*TO DO*:
Edit the entries below so that every "Click" becomes "Tap", with nothing else changed. Leave the pictures out of your answer.
— START —
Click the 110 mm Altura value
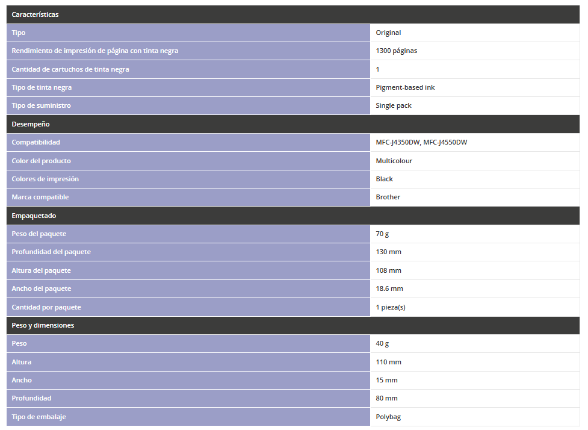 (388, 362)
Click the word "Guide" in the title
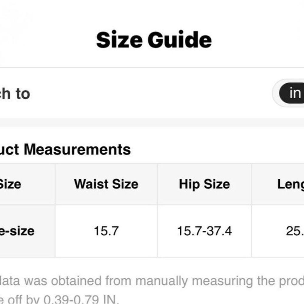 [x=180, y=40]
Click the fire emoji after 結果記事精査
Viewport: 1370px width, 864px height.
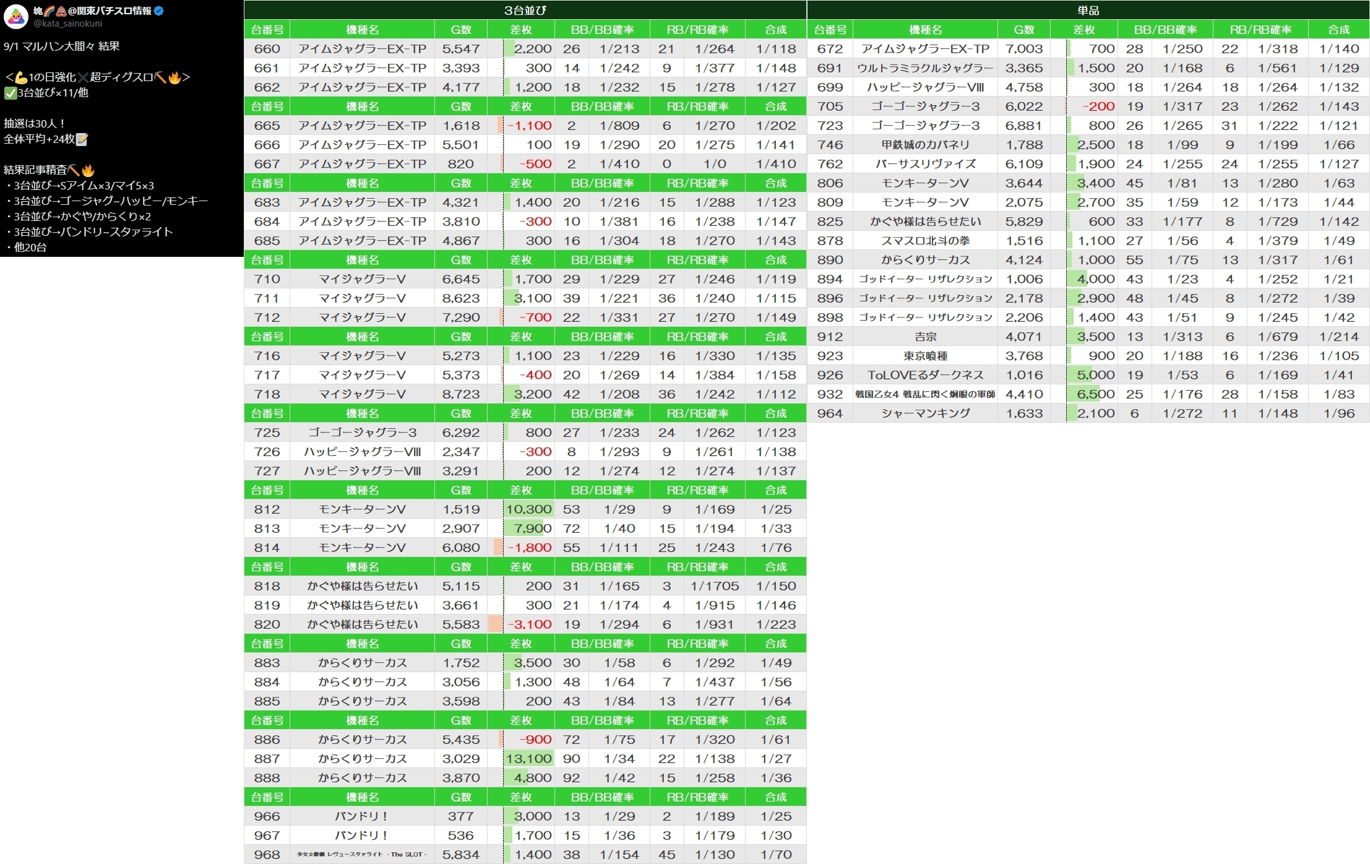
— END —
*EXERCISE RESULT*:
Tap the 110 mm Altura value
 (388, 362)
Tap the word "Guide" in the title
 [x=180, y=40]
Tap the fire emoji after 結果記事精査
Viewport: 1370px width, 864px height.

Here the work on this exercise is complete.